ACTION ITEM -> In the entries below, find the line with "SUBSCRIBE (395, 149)" and the line with "Введите проверочное число: (57, 1945)". Print those two and everything between them exactly, and nothing else.

RECORDS FOR THE TASK ->
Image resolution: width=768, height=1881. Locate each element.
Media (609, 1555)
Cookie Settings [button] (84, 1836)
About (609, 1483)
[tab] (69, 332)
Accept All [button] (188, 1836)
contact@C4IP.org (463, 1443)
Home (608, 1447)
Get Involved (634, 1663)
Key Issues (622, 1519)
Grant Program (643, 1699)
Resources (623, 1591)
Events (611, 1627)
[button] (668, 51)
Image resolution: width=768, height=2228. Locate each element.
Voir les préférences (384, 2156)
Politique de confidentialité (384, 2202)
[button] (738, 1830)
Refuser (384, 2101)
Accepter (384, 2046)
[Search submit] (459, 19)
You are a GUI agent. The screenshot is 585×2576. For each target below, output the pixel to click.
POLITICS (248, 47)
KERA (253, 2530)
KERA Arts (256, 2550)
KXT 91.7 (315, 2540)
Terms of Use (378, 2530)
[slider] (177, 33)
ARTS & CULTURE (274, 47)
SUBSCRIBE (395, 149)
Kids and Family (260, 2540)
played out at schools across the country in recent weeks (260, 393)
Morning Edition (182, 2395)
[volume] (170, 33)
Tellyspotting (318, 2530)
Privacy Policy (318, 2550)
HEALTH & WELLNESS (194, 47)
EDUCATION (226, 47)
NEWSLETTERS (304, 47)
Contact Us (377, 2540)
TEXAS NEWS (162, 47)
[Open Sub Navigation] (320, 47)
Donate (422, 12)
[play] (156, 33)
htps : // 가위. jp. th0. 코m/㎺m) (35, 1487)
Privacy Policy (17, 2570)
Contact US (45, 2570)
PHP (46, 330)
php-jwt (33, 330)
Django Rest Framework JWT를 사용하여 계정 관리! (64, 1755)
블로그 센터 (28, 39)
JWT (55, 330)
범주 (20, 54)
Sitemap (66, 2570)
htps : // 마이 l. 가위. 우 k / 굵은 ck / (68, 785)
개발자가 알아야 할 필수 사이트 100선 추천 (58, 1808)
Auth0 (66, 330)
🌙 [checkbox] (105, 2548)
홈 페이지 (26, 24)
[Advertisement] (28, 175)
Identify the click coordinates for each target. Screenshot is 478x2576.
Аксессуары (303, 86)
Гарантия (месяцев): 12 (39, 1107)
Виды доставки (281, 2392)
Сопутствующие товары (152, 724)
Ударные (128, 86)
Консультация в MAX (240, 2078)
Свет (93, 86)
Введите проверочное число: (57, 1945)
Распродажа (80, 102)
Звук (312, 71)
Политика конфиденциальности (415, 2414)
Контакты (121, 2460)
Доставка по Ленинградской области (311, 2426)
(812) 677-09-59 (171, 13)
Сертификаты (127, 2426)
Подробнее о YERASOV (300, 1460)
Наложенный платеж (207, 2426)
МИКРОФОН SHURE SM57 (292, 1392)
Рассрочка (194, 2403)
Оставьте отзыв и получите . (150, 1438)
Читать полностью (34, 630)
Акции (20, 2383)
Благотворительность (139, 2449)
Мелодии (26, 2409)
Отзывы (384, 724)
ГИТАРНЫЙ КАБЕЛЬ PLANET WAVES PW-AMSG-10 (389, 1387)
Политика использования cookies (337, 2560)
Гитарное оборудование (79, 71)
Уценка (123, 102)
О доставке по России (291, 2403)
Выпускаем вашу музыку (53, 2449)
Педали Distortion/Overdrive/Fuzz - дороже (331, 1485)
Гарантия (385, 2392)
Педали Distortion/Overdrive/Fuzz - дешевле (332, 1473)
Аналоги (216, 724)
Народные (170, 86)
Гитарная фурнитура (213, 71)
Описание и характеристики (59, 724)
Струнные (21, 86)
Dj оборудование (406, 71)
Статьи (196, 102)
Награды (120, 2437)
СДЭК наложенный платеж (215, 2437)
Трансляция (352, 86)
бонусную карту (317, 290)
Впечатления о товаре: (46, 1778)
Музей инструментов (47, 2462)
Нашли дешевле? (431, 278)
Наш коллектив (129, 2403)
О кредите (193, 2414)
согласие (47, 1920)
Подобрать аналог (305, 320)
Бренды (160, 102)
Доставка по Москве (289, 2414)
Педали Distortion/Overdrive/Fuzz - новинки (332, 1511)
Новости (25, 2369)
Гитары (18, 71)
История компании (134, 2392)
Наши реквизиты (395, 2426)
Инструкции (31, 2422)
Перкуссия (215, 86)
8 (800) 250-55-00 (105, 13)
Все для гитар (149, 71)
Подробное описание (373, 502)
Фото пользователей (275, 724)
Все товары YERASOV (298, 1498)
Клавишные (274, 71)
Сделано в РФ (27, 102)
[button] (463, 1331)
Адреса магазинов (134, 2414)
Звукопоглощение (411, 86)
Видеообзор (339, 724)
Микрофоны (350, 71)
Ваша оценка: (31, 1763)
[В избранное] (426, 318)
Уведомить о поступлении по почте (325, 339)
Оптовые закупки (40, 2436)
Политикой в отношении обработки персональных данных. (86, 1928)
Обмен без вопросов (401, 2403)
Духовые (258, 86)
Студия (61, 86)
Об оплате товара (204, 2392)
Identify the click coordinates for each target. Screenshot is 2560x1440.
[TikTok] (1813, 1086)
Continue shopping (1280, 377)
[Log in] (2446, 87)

TASK SOLUTION ->
SUBSCRIBE (395, 149)
Kids and Family (260, 2540)
played out at schools across the country in recent weeks (260, 393)
Morning Edition (182, 2395)
[volume] (170, 33)
Tellyspotting (318, 2530)
Privacy Policy (318, 2550)
HEALTH & WELLNESS (194, 47)
EDUCATION (226, 47)
NEWSLETTERS (304, 47)
Contact Us (377, 2540)
TEXAS NEWS (162, 47)
[Open Sub Navigation] (320, 47)
Donate (422, 12)
[play] (156, 33)
htps : // 가위. jp. th0. 코m/㎺m) (35, 1487)
Privacy Policy (17, 2570)
Contact US (45, 2570)
PHP (46, 330)
php-jwt (33, 330)
Django Rest Framework JWT를 사용하여 계정 관리! (64, 1755)
블로그 센터 (28, 39)
JWT (55, 330)
범주 (20, 54)
Sitemap (66, 2570)
htps : // 마이 l. 가위. 우 k / 굵은 ck / (68, 785)
개발자가 알아야 할 필수 사이트 100선 추천 (58, 1808)
Auth0 (66, 330)
🌙 [checkbox] (105, 2548)
홈 페이지 (26, 24)
[Advertisement] (28, 175)
Identify the click coordinates for each target. Screenshot is 478x2576.
Аксессуары (303, 86)
Гарантия (месяцев): 12 (39, 1107)
Виды доставки (281, 2392)
Сопутствующие товары (152, 724)
Ударные (128, 86)
Консультация в MAX (240, 2078)
Свет (93, 86)
Введите проверочное число: (57, 1945)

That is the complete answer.